_EXERCISE REQUIREMENTS_
Nothing but the lines from the one that contains "Click the header S'inscrire green button" through the end of the data should be reproduced, and each must match exactly.

=== RECORDS SHOWN ===

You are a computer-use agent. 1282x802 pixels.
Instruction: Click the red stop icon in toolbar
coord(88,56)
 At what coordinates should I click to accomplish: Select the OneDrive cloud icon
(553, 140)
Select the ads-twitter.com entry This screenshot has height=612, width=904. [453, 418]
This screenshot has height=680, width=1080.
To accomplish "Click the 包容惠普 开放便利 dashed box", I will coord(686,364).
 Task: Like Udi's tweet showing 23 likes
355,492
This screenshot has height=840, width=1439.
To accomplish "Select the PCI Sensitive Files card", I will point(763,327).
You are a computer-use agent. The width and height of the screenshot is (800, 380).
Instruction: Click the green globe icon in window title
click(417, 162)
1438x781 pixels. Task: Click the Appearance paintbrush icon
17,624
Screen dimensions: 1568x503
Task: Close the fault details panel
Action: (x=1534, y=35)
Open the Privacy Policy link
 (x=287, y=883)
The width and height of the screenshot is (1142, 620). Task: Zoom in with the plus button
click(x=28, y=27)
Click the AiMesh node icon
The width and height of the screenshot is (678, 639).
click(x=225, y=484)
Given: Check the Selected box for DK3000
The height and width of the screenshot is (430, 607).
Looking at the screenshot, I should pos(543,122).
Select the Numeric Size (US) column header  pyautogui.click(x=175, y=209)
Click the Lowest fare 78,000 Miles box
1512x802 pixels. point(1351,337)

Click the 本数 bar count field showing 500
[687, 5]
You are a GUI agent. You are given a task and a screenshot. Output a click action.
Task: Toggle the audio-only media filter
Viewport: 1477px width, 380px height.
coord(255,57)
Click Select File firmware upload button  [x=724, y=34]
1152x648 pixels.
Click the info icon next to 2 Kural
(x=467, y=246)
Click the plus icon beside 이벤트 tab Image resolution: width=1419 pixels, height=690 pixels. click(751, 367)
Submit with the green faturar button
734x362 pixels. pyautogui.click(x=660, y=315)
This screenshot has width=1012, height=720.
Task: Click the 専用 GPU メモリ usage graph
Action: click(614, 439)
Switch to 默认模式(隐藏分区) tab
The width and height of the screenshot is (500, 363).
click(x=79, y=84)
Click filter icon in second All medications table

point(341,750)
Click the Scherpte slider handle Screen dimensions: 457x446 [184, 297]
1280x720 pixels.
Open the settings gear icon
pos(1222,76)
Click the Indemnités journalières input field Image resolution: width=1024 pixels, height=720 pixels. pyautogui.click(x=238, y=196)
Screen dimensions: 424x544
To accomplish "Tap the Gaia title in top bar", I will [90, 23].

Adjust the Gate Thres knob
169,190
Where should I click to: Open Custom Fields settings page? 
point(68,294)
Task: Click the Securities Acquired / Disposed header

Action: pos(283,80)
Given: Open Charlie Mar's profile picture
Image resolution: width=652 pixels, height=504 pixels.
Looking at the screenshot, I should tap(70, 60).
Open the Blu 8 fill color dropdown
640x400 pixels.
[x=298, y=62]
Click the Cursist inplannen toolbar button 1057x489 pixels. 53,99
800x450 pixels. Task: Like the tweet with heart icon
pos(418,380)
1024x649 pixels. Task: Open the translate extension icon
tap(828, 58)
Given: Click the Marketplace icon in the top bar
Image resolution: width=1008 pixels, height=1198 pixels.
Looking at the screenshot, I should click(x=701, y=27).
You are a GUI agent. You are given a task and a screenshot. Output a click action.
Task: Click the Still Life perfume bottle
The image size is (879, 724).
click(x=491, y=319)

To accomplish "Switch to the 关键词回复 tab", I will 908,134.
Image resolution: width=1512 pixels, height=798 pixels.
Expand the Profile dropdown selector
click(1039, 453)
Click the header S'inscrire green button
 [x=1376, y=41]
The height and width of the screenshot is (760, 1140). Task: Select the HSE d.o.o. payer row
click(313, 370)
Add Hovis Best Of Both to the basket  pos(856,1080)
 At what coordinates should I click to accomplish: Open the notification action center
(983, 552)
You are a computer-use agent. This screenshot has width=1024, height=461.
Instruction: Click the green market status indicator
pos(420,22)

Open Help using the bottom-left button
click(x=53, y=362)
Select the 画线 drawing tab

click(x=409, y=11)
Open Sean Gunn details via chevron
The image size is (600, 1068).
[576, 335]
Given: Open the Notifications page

===

_TASK RESPONSE_
Click the header S'inscrire green button
 [x=1376, y=41]
The height and width of the screenshot is (760, 1140). Task: Select the HSE d.o.o. payer row
click(313, 370)
Add Hovis Best Of Both to the basket  pos(856,1080)
 At what coordinates should I click to accomplish: Open the notification action center
(983, 552)
You are a computer-use agent. This screenshot has width=1024, height=461.
Instruction: Click the green market status indicator
pos(420,22)

Open Help using the bottom-left button
click(x=53, y=362)
Select the 画线 drawing tab

click(x=409, y=11)
Open Sean Gunn details via chevron
The image size is (600, 1068).
[576, 335]
Given: Open the Notifications page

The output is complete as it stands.